U.S. patent application Publications No. 2004/0046560A1 and 2004/0046561A1 to Itzkovicz et al, discloses the use of quadrupole antennas, and transverse dipolequadrupole coupling and induction style measurements with similar directional characteristics to a conventional cross-dipole XZ response. Practical realization on a metallic collar and adequate shielding of such antennas is not clear. Also, the borehole effect of such measurements and its interaction/coupling with the boundary effect may be different from XZ-style measurements.
None of the above patent references discloses the use of detailed azimuthal responses of the measured signal or techniques to extract such responses. These references further fail to teach how to use the directional measurement to arrive at boundary distances for geosteering use. Only the so-called up/down measurement, which is the difference in the measured signal between the tool focusing directly towards and away from the formation bed, is mentioned.
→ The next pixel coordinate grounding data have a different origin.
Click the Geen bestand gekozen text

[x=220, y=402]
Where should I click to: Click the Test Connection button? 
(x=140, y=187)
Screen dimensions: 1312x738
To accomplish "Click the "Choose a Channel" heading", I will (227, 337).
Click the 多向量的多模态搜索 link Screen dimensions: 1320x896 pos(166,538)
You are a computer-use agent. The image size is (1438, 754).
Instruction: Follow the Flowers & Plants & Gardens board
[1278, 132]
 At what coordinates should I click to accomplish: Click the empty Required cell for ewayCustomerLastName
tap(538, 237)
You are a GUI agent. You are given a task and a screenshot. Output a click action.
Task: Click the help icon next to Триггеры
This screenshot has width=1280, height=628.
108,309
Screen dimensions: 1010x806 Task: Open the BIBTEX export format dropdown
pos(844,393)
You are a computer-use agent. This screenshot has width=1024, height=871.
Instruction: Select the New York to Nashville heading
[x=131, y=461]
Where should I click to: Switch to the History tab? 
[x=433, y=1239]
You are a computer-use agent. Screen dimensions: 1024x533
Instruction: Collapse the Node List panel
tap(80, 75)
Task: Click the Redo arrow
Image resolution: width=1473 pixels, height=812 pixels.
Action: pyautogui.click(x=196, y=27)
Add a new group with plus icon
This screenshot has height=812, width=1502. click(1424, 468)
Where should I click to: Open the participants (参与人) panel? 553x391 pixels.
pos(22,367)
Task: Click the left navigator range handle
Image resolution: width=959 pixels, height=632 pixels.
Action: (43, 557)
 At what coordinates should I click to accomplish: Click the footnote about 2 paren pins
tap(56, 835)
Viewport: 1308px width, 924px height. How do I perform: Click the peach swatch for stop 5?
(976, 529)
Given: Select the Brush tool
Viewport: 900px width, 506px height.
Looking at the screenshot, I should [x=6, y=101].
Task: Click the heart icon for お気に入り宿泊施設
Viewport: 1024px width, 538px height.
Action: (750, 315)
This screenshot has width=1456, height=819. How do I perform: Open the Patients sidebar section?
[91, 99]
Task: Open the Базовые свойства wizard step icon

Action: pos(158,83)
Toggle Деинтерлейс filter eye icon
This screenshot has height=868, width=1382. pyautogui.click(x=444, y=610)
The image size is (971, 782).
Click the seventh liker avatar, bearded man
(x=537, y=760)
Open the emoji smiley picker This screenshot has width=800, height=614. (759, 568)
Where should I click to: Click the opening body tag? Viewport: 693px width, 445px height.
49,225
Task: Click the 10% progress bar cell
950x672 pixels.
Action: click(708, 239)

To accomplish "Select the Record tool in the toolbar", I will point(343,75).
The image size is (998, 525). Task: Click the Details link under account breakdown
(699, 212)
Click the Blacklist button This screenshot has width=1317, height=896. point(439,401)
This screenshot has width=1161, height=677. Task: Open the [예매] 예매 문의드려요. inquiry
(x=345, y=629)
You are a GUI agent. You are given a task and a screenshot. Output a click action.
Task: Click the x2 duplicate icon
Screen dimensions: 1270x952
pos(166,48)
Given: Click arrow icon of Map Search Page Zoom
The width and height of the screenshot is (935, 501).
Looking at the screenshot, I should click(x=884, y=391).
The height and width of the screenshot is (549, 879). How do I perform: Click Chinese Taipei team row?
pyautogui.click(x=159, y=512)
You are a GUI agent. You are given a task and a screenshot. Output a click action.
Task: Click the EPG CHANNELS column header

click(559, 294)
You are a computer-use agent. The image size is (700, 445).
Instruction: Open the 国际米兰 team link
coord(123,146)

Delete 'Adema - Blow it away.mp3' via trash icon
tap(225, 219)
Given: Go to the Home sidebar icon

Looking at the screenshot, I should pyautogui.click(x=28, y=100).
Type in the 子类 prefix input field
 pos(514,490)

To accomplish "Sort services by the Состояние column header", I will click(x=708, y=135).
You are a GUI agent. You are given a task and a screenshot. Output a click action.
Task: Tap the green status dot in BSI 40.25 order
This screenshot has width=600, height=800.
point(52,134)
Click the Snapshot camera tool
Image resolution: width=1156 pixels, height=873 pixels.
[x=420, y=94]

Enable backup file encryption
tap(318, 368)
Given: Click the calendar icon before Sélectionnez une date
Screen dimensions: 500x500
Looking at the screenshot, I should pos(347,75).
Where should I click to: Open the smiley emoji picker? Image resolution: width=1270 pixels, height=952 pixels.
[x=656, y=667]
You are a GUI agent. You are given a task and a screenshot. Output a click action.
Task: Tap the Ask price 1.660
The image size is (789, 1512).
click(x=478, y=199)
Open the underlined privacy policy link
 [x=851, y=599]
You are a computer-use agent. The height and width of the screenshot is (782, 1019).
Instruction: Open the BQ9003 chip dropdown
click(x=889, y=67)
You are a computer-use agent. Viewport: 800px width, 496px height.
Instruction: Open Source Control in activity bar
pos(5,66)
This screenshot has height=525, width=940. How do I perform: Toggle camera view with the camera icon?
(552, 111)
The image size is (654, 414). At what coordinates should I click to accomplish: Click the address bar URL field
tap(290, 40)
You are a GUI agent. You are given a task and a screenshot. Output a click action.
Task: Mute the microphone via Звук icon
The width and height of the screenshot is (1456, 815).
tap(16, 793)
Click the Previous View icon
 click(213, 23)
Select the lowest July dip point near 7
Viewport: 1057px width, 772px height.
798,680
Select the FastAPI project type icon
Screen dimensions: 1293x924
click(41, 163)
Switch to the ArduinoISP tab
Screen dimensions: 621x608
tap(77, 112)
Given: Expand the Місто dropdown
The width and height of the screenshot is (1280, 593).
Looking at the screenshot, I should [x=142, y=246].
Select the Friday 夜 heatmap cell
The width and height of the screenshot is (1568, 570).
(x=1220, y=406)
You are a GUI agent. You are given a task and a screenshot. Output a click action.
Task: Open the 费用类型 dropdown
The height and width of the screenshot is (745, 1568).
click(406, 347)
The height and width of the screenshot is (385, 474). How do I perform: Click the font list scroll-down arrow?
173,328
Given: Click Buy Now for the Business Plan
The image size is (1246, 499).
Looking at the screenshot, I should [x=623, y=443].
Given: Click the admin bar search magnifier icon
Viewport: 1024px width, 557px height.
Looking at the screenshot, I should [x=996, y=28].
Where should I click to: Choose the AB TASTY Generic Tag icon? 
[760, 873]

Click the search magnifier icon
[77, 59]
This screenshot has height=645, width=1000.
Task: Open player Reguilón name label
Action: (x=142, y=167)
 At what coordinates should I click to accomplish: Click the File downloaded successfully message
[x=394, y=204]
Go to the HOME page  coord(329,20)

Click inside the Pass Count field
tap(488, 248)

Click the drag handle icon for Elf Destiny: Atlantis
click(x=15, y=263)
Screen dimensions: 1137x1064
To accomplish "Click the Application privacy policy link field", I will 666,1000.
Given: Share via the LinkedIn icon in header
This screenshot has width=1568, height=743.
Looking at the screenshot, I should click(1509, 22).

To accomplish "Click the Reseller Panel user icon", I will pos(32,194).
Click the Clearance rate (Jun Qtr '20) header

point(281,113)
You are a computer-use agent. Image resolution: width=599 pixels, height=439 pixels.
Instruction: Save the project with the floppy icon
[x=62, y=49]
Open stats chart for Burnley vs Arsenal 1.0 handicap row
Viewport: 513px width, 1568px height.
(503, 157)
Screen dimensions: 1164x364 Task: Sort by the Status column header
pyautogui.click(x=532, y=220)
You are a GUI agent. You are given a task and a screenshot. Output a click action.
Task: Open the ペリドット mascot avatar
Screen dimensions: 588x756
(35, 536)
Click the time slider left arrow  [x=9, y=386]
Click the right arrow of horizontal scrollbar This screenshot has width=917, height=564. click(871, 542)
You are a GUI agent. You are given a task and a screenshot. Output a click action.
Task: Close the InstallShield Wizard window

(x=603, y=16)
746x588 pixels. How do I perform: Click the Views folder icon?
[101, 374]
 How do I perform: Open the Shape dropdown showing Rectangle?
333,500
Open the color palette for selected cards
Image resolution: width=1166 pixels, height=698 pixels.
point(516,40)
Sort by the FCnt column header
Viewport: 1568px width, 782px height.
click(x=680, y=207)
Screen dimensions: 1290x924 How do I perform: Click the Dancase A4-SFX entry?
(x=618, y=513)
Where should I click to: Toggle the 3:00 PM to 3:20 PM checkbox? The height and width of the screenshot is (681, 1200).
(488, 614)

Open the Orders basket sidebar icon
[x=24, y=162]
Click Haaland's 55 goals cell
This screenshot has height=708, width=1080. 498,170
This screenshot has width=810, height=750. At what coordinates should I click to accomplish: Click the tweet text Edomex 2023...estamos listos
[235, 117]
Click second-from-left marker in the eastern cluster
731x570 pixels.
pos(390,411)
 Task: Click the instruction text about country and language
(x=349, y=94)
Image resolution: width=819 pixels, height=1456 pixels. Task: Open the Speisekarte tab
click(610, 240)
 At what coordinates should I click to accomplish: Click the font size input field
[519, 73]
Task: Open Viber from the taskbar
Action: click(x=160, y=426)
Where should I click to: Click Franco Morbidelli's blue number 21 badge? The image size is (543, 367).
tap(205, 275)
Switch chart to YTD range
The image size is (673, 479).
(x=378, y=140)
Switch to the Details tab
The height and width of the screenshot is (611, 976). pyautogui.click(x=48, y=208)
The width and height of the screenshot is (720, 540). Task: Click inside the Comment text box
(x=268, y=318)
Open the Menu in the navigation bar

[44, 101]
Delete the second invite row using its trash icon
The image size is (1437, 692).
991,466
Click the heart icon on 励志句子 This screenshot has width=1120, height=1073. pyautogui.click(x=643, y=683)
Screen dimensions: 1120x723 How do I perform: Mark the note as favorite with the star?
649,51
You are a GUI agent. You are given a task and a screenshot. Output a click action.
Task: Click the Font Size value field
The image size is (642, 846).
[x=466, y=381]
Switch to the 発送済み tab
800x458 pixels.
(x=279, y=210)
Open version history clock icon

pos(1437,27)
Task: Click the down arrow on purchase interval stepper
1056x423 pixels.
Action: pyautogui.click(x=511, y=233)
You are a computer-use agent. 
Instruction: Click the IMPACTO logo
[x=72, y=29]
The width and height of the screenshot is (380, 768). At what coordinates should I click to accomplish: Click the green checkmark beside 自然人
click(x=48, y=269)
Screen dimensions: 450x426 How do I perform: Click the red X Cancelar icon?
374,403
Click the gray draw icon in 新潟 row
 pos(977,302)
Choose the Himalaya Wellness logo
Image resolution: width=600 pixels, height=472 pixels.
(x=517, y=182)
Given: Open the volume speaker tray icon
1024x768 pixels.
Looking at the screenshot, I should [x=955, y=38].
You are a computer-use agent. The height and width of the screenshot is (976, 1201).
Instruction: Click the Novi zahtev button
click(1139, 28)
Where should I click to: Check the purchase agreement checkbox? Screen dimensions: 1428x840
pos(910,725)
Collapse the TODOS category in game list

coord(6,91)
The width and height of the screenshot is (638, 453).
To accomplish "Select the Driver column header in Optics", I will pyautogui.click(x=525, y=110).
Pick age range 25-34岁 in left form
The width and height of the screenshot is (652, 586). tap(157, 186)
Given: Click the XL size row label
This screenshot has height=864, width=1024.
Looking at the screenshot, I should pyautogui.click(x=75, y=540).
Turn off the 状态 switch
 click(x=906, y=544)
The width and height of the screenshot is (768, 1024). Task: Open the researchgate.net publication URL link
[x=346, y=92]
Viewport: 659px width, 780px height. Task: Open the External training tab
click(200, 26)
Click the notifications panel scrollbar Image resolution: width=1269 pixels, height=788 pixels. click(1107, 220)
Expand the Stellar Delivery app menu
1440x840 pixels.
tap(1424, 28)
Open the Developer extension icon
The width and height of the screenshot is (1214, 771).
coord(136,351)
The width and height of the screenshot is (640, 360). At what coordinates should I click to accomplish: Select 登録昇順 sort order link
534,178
The precise bedding dip and azimuth information is usually not known before the drilling, and they also frequently vary in challenging well placement situations where geosteering is required. Using a predefined bedding up/down direction produces at best degraded measurement and at worst can lead to wrong geosteering decisions when the bedding azimuth suddenly changes. In principle, the measurements can be binned azimuthally downhole. This technique has a number of drawbacks including difficulties in aligning the top and bottom bins precisely with the orientation of the formation bedding, and the inability to use (i.e., wasting) the data that are not in the up and down bins. The large memory required to record the azimuthal data with sufficient accuracy is also an issue.
More importantly, the existing art for geosteering using directional measurements works only for steering up and down. There are many cases where the wellbore has to move azimuthally to avoid exiting the pay zone.
A need therefore exists for methods and techniques of extracting and analyzing the azimuthal dependence of directional logging measurements, using measurements taken at all the azimuthal angles, for characterizing the earth formation and for steering wells during drilling with improved accuracy.
A need further exists for providing the bedding azimuth from the directional measurements, and generating measurements that can be used for well placement in up/down or azimuthal steering.
A need further exists for methods of utilizing these directional measurements in real-time to obtain bed boundary distances and to obtain accurate earth models such that a geosteering decisions can be made for well placement.
A need further exists for a method of detecting the presence of resistivity anisotropy in formation layers adjacent near-vertical wells.
A still further need exists for an efficient system that provides such directional measurements, analyzes them downhole, and transmits relevant information to surface to facilitate geosteering up/down or azimuthally during well placement. It would be further advantageous if such a system could provide distance-to-boundary information during the sliding phases of drilling (i.e., no drill string rotation) as well as when the system/tool is rotating.